Produsen Jamu Tradisional di Nguter Keluhkan Regulasi Pemerintah
Ekonomi

Produsen Jamu Tradisional di Nguter Keluhkan Regulasi Pemerintah

Nguter,(sukoharjo.sorot.co)--Memasuki tahun 2018, sejumlah produsen jamu di Kecamatan Nguter, Sukoharjo, dirundung berbagai masalah. Pasalnya selain minat masyarakat terhadap produk jamu mulai menurun, beberapa aturan dari Kementerian Kesehatan dan Badan Pengawas Obat dan Makanan (BPOM) dinilai menyulitkan produsen jamu.

Anggota Koperasi Jamu Indonesia (Kojai) Sukoharjo, Mulyadi, mengungkapkan, dua regulasi yang dikeluarkan Kementrian Kesehatan seperti Permenkes No 6 tahun 2012 tentang Industri Dan Usaha Obat Tradisional dan Permenkes No 7 tahun 2012 tentang Registrasi Obat Tradisional membuat pengusaha menjerit. Selain itu, masih ada beberapa peraturan yang berbelit-belit dari BPOM terkait pembuatan dan pendaftaran produk jamu.

Bagi industri kecil konsentrasi produksi kita terpecah, banyak kendala yang kita hadapi mulai dari regulasi aturan. Kita berusaha mencari modal, sekali kita kehilangan suatu modal, kita tidak bisa apa apa. Karena banyak aturan di sana sini, jadi kita sangat berhati-hati,” uajenya, ditemui Minggu (11/2/2018)

Tidak jarang, para produsen jamu dibuat bingung dengan statment yang dikeluarkan dari tiap pengurus BPOM yang dinilainya berbeda-beda. Ia menilai, regulasi yang dikeluarkan tersebut baik bagi produsen dan konsumen jamu, namun kekuatan industri kecil juga harus dipertimbangkan. 

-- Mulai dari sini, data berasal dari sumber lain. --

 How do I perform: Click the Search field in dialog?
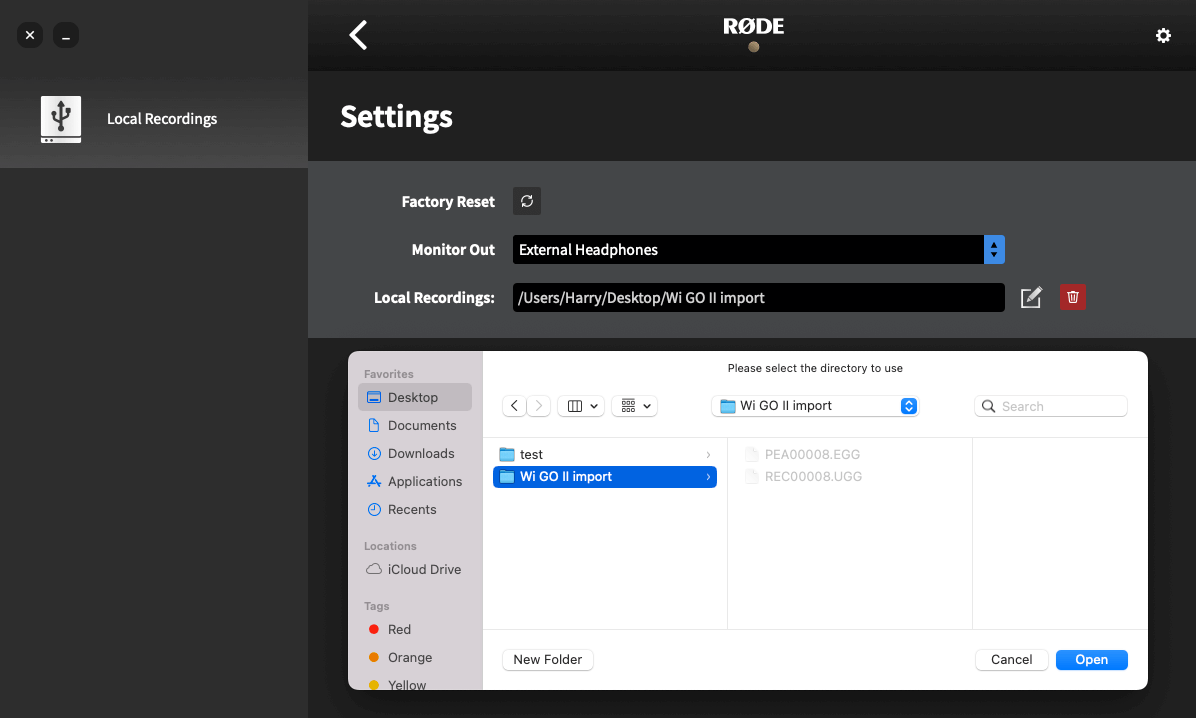point(1050,406)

Ditambah Mulyadi, akibat minat masyarakat terhadap jamu menurun, sejumlah pengusaha perantau yang biasanya pulang kampung Sukoharjo tak lagi membeli jamu dalam jumlah banyak. Sebelumnya, para pengusaha dagang jamu luar daerah datang ke Sukoharjo untuk membeli jamu bagi karyawan dan pegawainya.

Ada sekitar 60 produsen jamu di Nguter. Kamu berharap industri jamu dari tahun ke tahun tidak semakin redup,” tandasnya.